Die Europäische Union hat ehrgeizige Ziele für die Selbstversorgung mit Proteinen: Bis 2035 soll der Anteil auf 35% steigen. Im Mittelpunkt stehen dabei der Anbau von Ölsaaten und Eiweißpflanzen sowie strategische Partnerschaften mit Ländern wie der Ukraine und den Mercosur-Staaten.
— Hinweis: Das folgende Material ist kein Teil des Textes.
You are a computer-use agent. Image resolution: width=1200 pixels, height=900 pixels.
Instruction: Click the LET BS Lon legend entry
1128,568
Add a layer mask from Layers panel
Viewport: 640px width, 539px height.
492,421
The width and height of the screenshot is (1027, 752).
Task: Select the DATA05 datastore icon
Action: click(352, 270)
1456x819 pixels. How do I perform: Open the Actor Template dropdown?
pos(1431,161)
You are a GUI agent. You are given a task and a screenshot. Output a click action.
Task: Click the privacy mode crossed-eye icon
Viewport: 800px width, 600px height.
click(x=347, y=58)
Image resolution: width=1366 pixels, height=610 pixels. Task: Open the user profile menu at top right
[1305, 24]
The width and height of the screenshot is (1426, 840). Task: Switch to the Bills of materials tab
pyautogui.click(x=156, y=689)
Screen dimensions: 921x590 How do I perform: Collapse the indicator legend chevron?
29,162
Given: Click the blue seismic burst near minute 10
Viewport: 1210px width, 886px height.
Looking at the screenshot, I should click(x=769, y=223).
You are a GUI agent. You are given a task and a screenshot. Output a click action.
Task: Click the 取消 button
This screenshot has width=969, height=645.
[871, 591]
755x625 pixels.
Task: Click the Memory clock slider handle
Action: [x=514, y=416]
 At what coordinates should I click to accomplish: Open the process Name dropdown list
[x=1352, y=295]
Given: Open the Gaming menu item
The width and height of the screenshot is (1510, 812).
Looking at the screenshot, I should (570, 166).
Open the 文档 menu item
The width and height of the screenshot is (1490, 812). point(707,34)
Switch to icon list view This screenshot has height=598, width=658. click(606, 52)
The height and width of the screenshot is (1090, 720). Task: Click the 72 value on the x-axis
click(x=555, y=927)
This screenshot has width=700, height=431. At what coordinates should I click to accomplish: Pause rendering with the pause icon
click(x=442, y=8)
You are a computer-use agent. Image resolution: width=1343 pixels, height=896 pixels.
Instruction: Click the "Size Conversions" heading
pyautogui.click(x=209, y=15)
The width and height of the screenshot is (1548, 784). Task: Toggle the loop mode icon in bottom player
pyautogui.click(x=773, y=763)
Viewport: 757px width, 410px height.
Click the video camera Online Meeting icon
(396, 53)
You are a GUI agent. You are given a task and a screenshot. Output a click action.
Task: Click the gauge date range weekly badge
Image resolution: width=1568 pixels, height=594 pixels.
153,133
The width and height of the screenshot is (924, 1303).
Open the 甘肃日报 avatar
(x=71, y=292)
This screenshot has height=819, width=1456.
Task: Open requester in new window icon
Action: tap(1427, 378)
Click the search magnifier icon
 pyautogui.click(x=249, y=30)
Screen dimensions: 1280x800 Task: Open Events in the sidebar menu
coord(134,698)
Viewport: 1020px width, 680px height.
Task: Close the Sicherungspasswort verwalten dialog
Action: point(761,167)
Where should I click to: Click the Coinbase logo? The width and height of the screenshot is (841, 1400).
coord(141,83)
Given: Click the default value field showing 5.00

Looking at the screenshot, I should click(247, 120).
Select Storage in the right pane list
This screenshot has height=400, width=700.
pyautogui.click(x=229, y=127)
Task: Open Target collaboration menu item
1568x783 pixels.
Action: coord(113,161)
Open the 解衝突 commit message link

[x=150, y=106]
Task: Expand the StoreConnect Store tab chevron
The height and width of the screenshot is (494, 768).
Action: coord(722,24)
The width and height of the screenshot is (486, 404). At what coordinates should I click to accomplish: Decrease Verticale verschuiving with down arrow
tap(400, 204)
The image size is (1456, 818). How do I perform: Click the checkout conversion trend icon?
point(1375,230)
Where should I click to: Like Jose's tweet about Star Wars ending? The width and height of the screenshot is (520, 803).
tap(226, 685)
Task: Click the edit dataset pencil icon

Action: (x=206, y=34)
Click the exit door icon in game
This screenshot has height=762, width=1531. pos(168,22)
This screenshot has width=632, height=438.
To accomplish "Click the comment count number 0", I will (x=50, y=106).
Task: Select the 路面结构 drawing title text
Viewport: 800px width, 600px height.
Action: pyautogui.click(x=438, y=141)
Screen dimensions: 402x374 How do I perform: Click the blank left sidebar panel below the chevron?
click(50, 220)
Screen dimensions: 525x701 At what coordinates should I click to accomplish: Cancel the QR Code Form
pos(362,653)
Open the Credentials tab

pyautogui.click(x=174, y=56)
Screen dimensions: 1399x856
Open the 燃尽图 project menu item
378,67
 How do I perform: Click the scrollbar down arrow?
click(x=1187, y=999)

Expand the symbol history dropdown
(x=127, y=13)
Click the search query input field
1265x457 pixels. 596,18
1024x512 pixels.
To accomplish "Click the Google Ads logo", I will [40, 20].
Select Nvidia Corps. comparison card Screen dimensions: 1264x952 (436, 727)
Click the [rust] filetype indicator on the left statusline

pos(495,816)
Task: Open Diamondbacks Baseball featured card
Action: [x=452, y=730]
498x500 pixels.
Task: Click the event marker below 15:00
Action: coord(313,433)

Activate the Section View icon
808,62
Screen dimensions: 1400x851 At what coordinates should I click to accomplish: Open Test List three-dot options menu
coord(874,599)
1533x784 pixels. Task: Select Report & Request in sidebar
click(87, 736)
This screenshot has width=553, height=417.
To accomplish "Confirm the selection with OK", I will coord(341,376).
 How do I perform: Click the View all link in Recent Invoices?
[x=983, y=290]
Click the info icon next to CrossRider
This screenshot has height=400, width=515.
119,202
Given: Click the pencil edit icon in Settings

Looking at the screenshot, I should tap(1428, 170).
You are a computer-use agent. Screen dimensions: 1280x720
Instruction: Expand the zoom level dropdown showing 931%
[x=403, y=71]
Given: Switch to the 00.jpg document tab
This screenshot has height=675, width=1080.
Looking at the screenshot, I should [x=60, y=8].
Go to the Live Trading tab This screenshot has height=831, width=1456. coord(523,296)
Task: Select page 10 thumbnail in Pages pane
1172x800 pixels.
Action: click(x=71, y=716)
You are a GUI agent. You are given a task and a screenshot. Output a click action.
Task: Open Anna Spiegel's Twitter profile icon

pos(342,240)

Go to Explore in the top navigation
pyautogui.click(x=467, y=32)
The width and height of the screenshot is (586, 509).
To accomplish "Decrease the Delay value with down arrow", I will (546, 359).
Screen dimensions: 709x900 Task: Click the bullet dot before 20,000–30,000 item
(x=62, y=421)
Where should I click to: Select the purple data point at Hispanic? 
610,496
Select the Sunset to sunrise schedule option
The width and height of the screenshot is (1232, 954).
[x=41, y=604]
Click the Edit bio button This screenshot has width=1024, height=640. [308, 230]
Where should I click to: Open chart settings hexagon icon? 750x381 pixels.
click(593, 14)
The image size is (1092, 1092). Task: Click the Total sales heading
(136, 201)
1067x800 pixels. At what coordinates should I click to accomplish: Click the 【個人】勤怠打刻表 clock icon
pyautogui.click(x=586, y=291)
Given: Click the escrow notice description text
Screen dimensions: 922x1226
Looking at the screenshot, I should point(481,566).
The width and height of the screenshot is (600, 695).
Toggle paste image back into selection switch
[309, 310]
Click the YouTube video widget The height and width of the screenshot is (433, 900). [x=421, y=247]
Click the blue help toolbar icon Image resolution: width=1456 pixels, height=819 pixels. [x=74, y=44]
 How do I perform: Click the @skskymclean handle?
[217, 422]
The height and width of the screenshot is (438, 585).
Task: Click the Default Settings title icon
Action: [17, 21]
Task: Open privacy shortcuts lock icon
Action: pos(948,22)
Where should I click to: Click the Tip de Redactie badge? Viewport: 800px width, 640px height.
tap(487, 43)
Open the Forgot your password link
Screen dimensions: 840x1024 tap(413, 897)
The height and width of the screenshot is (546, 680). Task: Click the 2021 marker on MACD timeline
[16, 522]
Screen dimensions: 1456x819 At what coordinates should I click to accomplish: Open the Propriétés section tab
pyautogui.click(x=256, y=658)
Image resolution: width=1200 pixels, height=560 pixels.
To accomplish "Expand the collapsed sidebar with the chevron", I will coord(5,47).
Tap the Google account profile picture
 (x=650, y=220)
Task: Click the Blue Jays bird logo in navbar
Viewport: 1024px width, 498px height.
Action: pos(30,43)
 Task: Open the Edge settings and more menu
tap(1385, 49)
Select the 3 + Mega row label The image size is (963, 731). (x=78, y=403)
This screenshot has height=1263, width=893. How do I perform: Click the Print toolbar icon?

Steigerung des Proteinanteils in der EU
Um dieses Ziel zu erreichen, sollen Bauern innerhalb der EU verstärkt auf den Anbau von Erbsen, Soja und Raps setzen. Laut einem kürzlich vorgestellten EU-Proteinplan strebt die Kommission an, den Selbstversorgungsgrad bei Futterproteinen von derzeit 25% bis 2025 um zehn Prozentpunkte zu erhöhen. Diese Pläne sind jedoch eher als Orientierung gedacht, da die Umsetzung viele Herausforderungen mit sich bringt.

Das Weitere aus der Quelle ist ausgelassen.